Berikut adalah rincian kerugian yang diklaim pihak Hendi:
Tunggakan Pajak: Rp750 juta.
Pengembalian ke KPK: Rp130 juta.
Lain-lain: Potensi keuntungan yang tidak diterima.
”Total kerugian yang kami hitung mencapai sekitar Rp1,5 miliar,” tambah Djoko.
Tempuh Jalur Somasi Terbuka
Pihak Hendi mengaku langkah somasi terbuka ini diambil setelah upaya kekeluargaan menemui jalan buntu. Sebelumnya, dua surat resmi telah dilayangkan namun tidak mendapatkan respons positif dari pihak MYF.
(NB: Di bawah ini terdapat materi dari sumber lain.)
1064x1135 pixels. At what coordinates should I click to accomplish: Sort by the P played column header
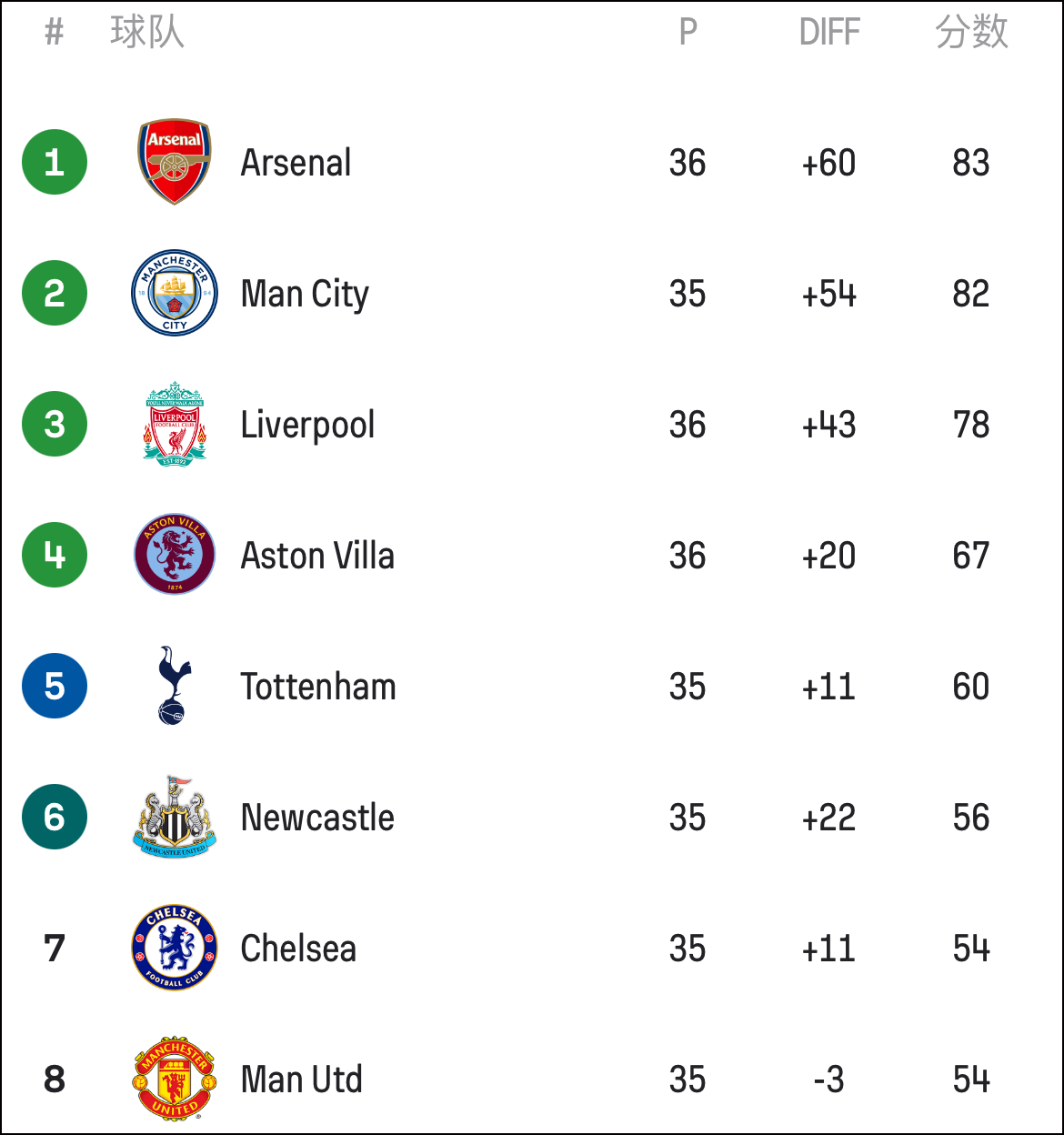(688, 33)
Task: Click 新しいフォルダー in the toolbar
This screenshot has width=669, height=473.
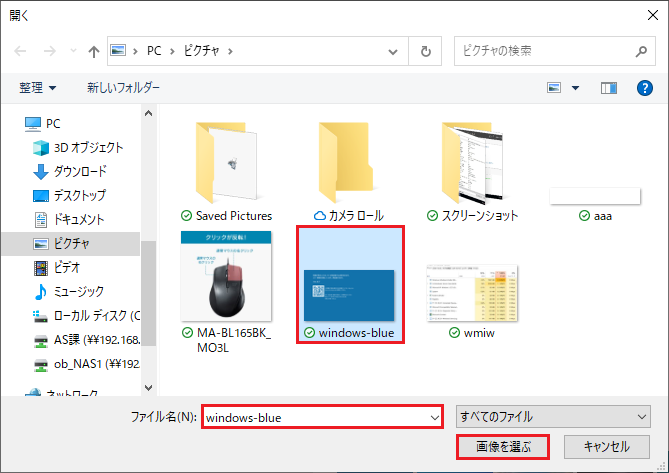Action: coord(123,89)
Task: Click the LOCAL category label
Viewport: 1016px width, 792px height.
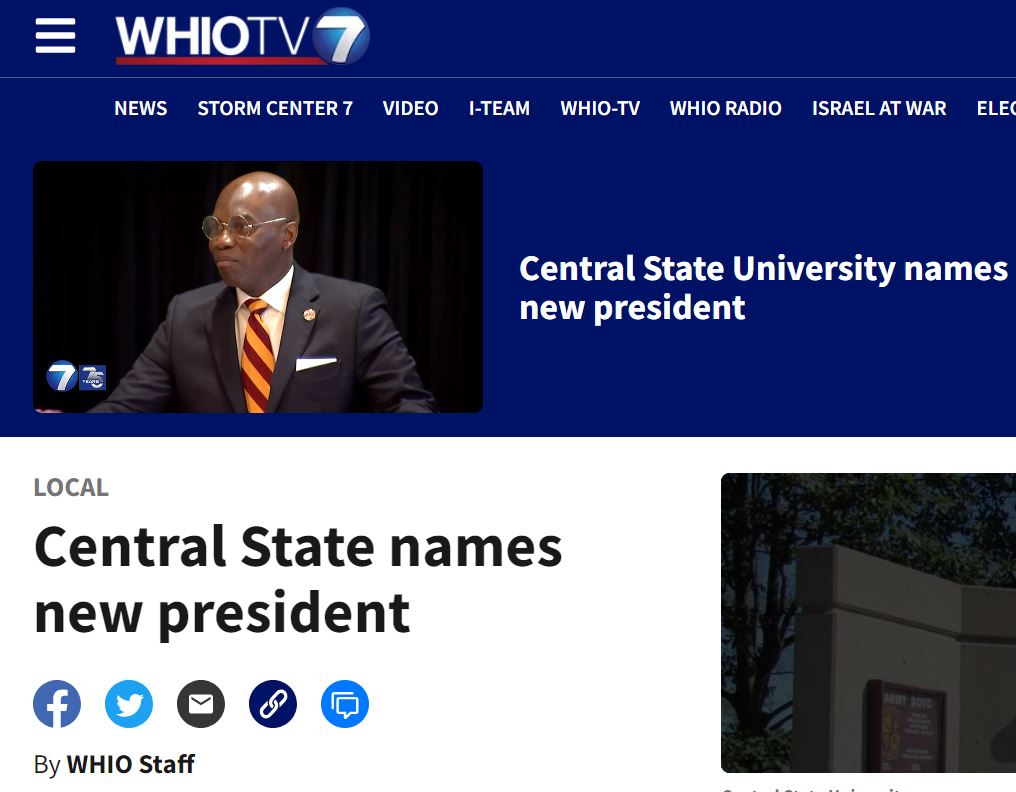Action: pyautogui.click(x=71, y=487)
Hendi Aliansyah menyatakan dirinya sudah cukup kooperatif, bahkan sempat mengunjungi MYF saat mantan Bupati tersebut masih menjalani masa hukuman di penjara.
”Saya sudah menanggung beban pajak dan mengembalikan uang ke KPK. Ini seharusnya bukan tanggung jawab saya. Saya hanya minta apa yang sudah saya keluarkan dikembalikan,” tegas Hendi.
Hingga berita ini diturunkan, pihak MYF belum memberikan pernyataan resmi maupun tanggapan terkait tuntutan dan somasi yang dilayangkan kepadanya.